- Pixel coordinate grounding data
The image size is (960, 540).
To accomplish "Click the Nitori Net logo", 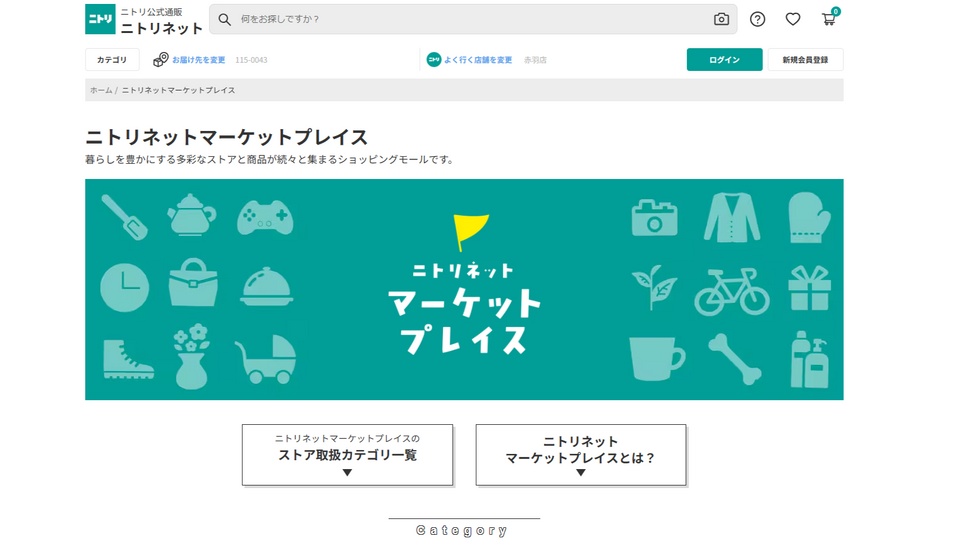I will pyautogui.click(x=144, y=20).
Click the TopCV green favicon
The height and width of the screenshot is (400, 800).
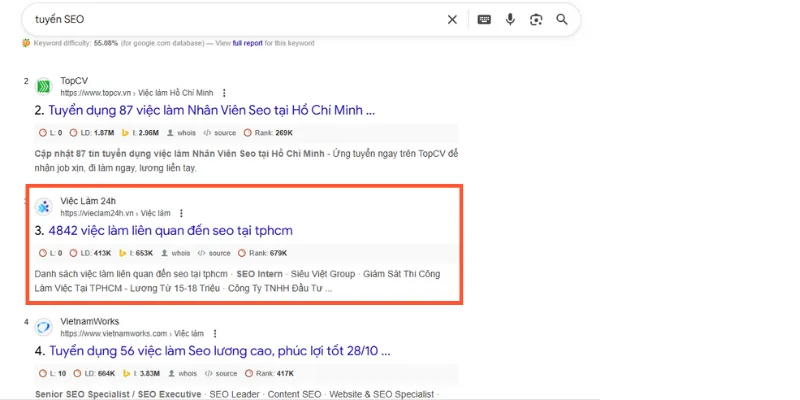coord(44,86)
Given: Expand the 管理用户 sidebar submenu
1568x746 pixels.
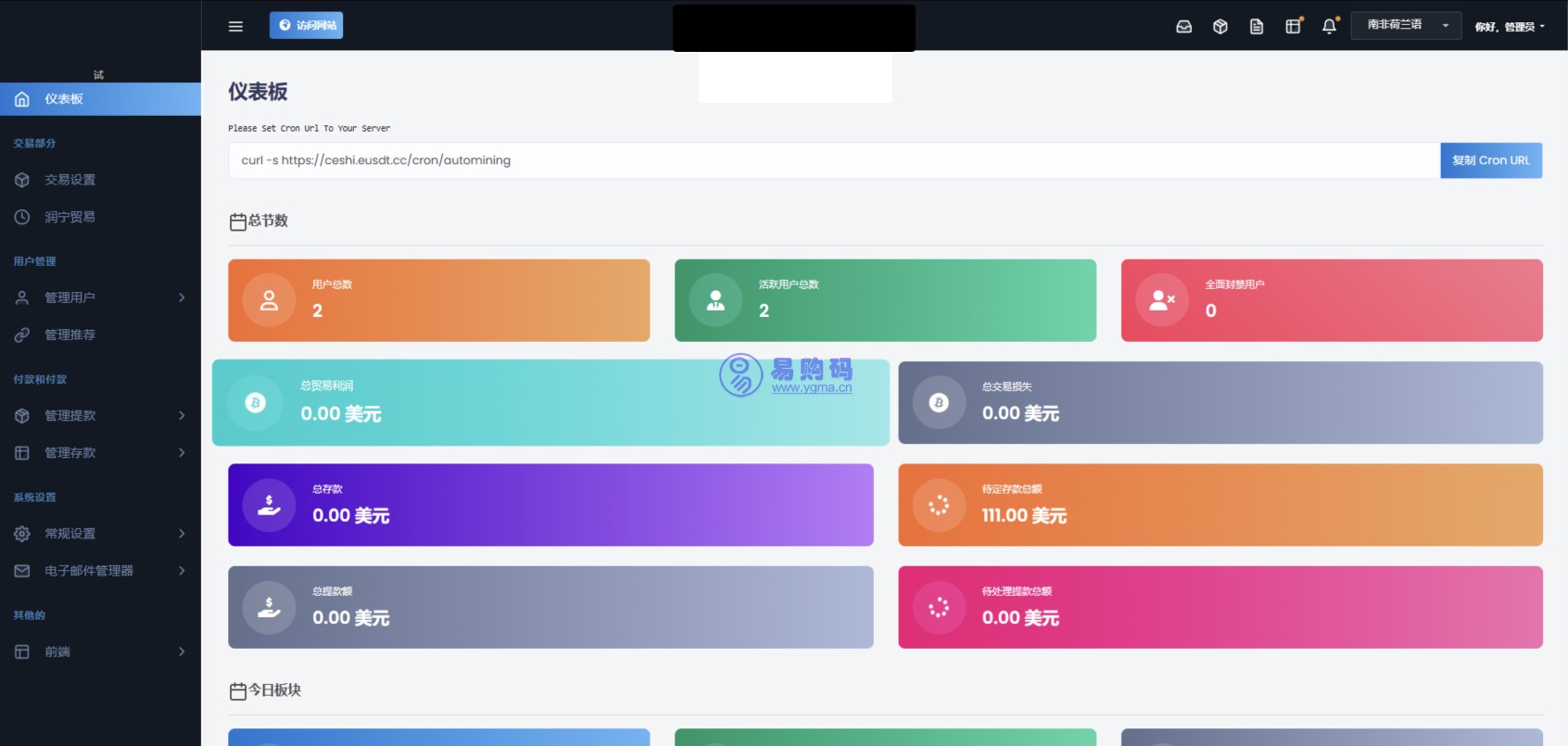Looking at the screenshot, I should pyautogui.click(x=100, y=297).
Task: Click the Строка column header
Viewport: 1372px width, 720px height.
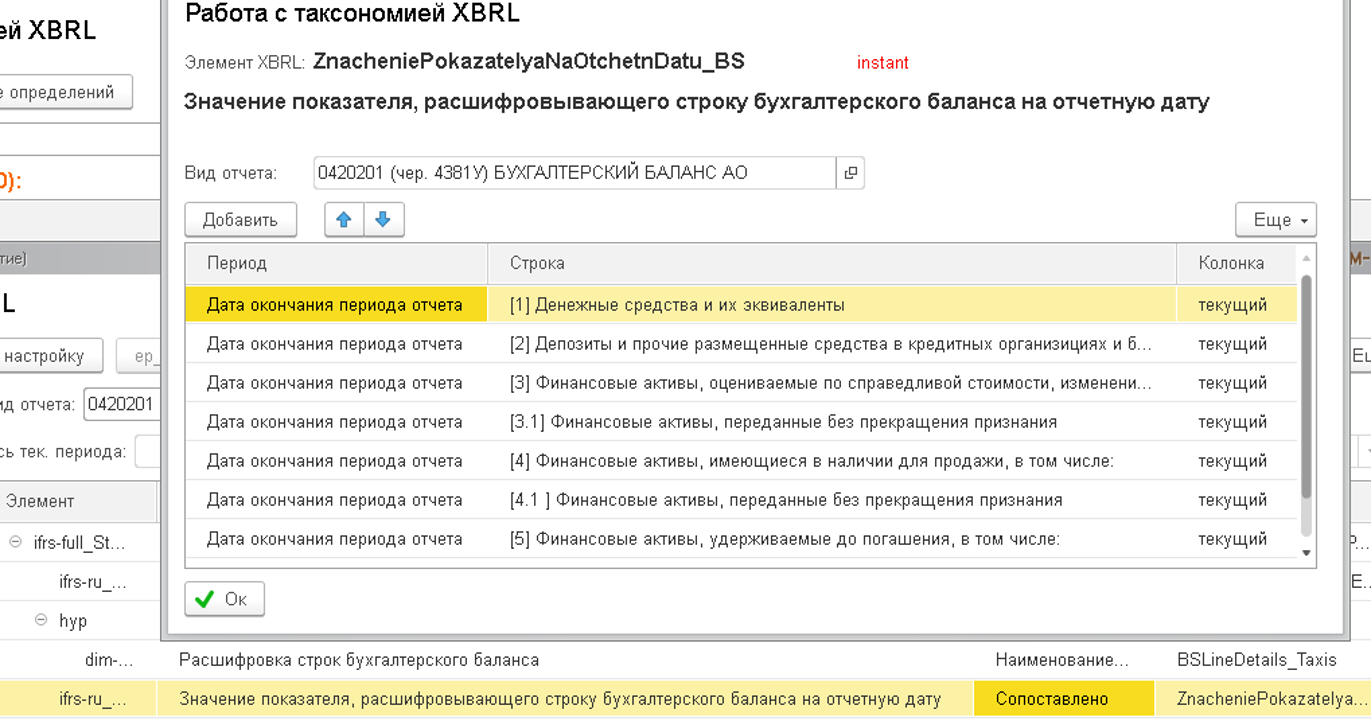Action: point(537,264)
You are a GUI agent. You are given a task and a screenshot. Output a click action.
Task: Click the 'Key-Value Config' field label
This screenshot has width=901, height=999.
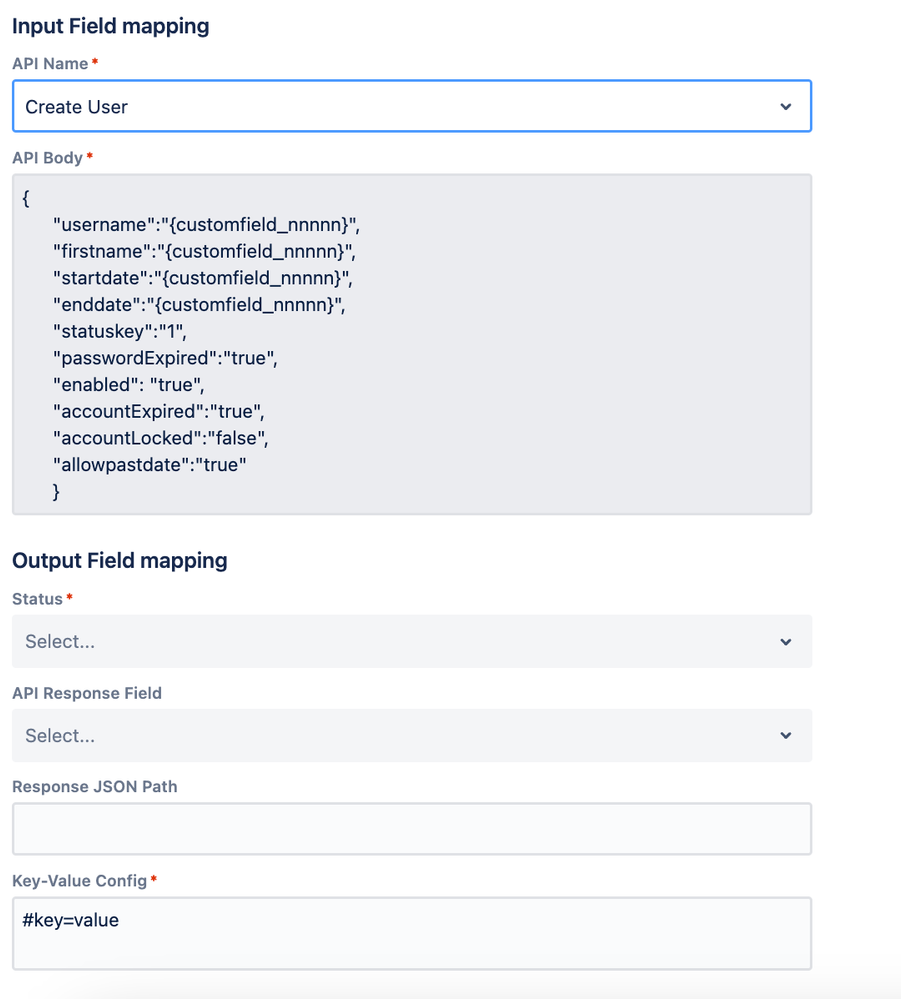pos(80,881)
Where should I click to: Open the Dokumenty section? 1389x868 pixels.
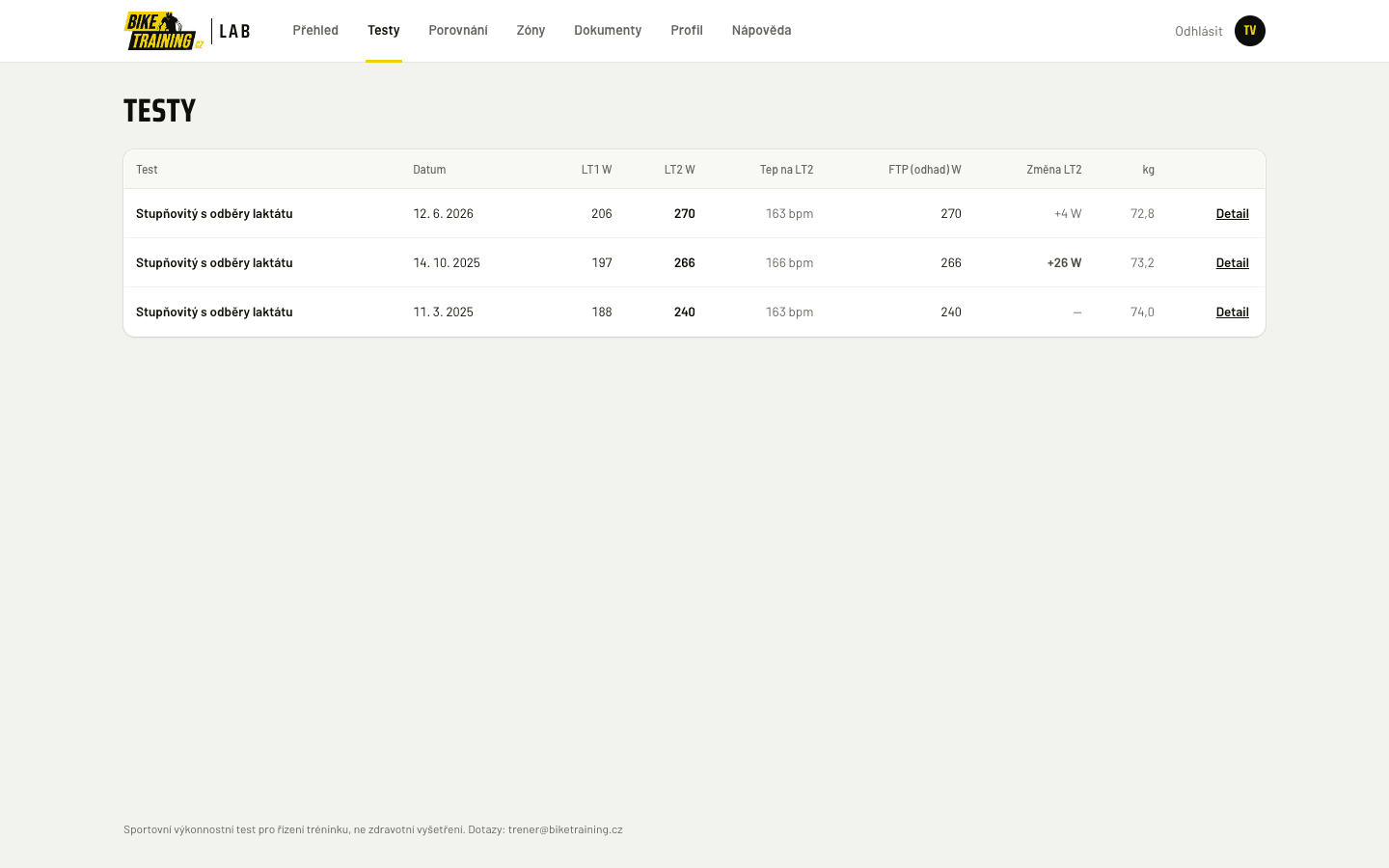click(x=608, y=31)
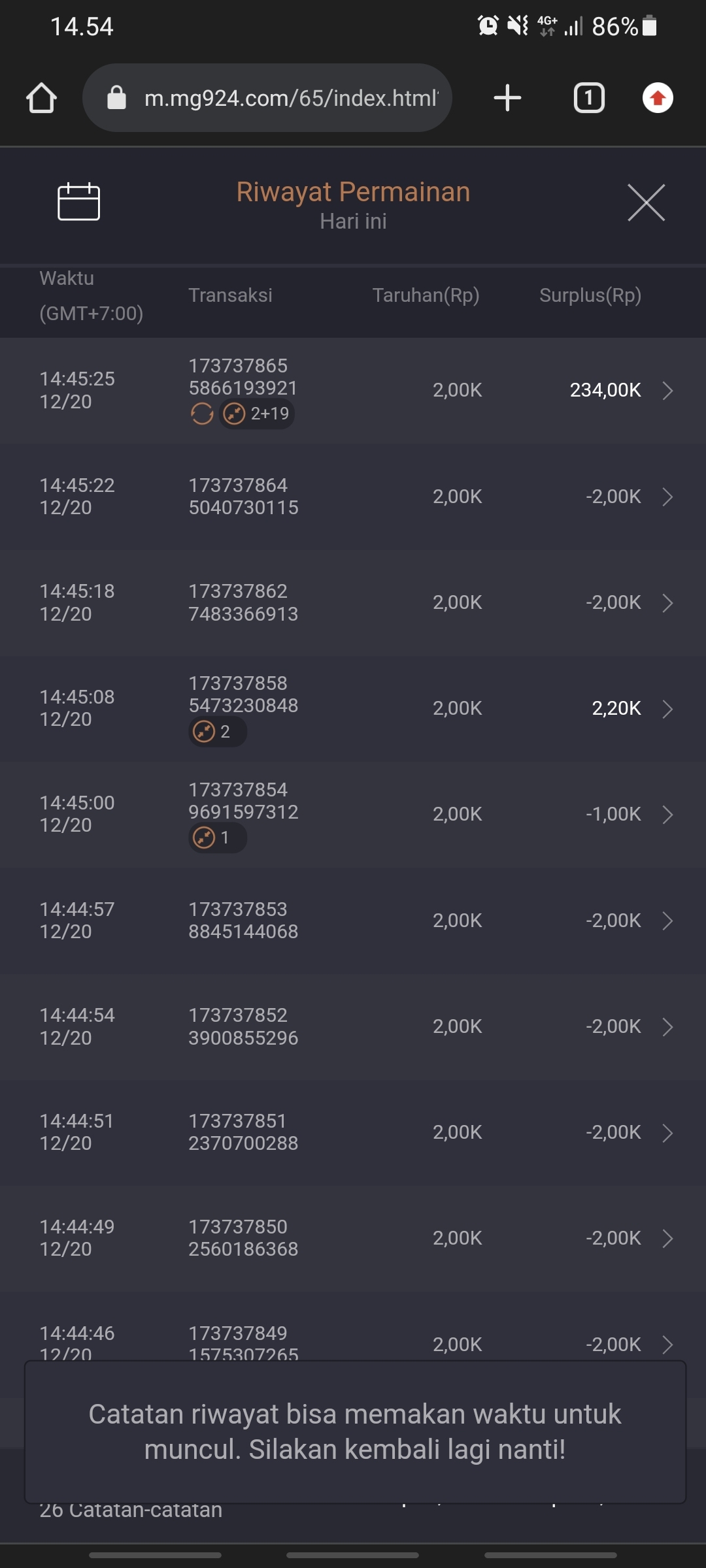Tap the 2+19 free spin badge
Viewport: 706px width, 1568px height.
tap(257, 414)
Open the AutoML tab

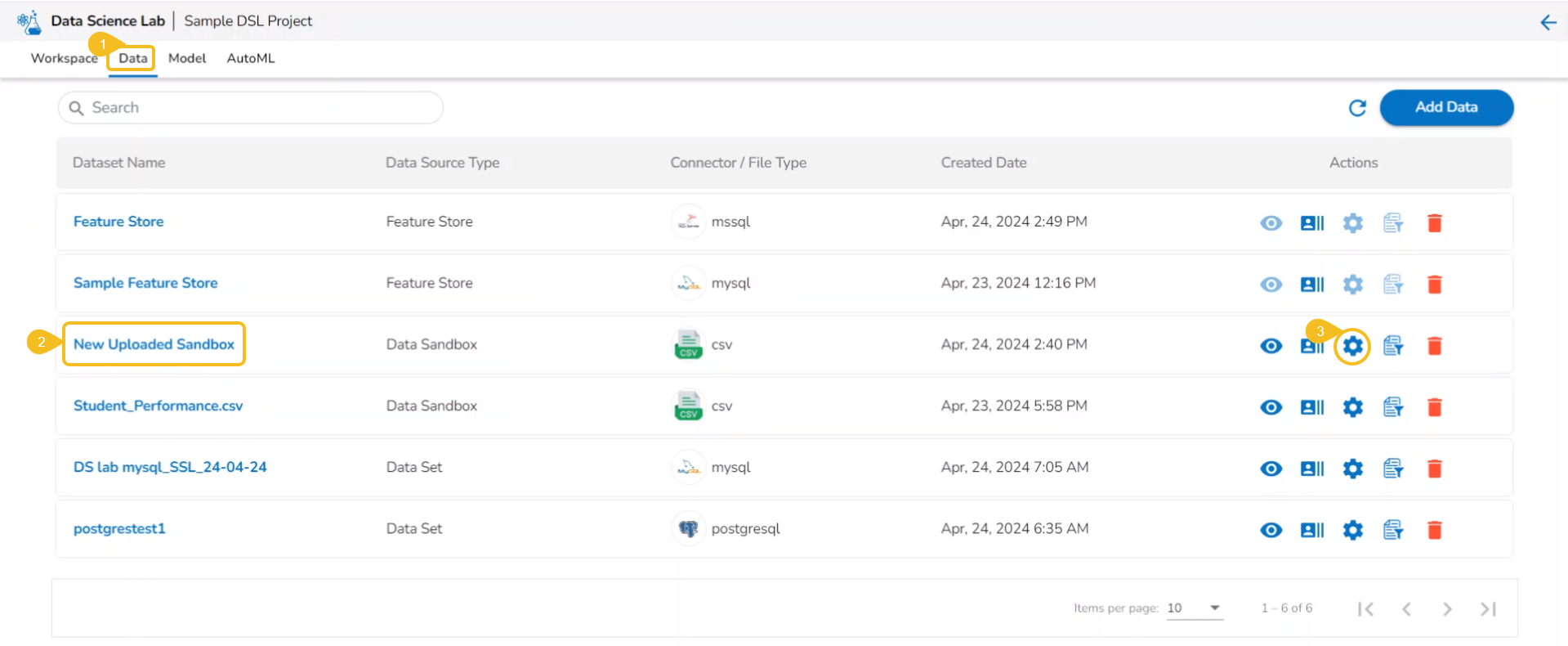click(x=251, y=58)
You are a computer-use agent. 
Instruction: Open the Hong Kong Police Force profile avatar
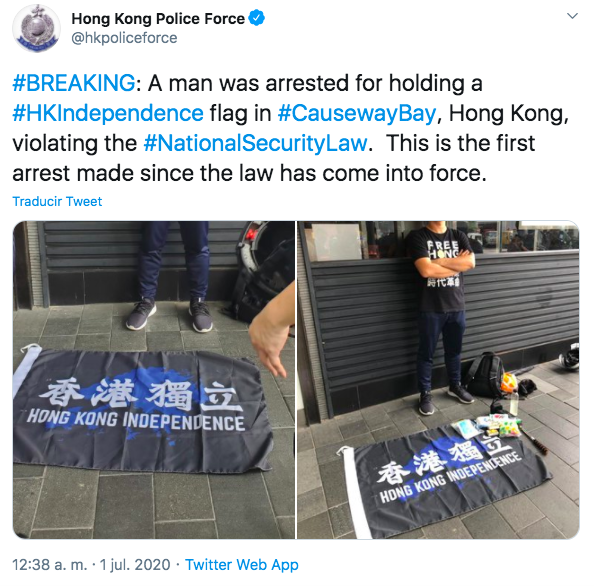click(x=36, y=28)
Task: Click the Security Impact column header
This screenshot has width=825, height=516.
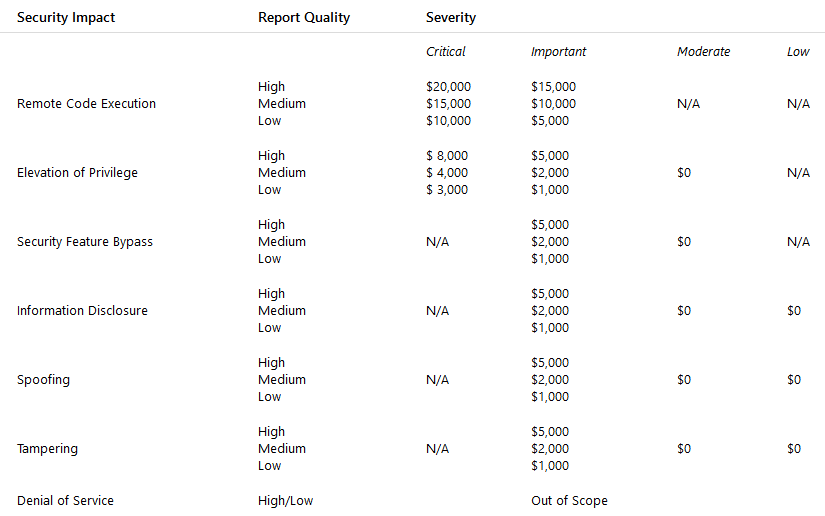Action: (x=66, y=17)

- WORK REQUEST
Among the lines above, find those containing the word "agent" and copy each.

- OUTPUT
You are a GUI agent. You are given a task and a screenshot. Output a click action.
You are a computer-use agent. 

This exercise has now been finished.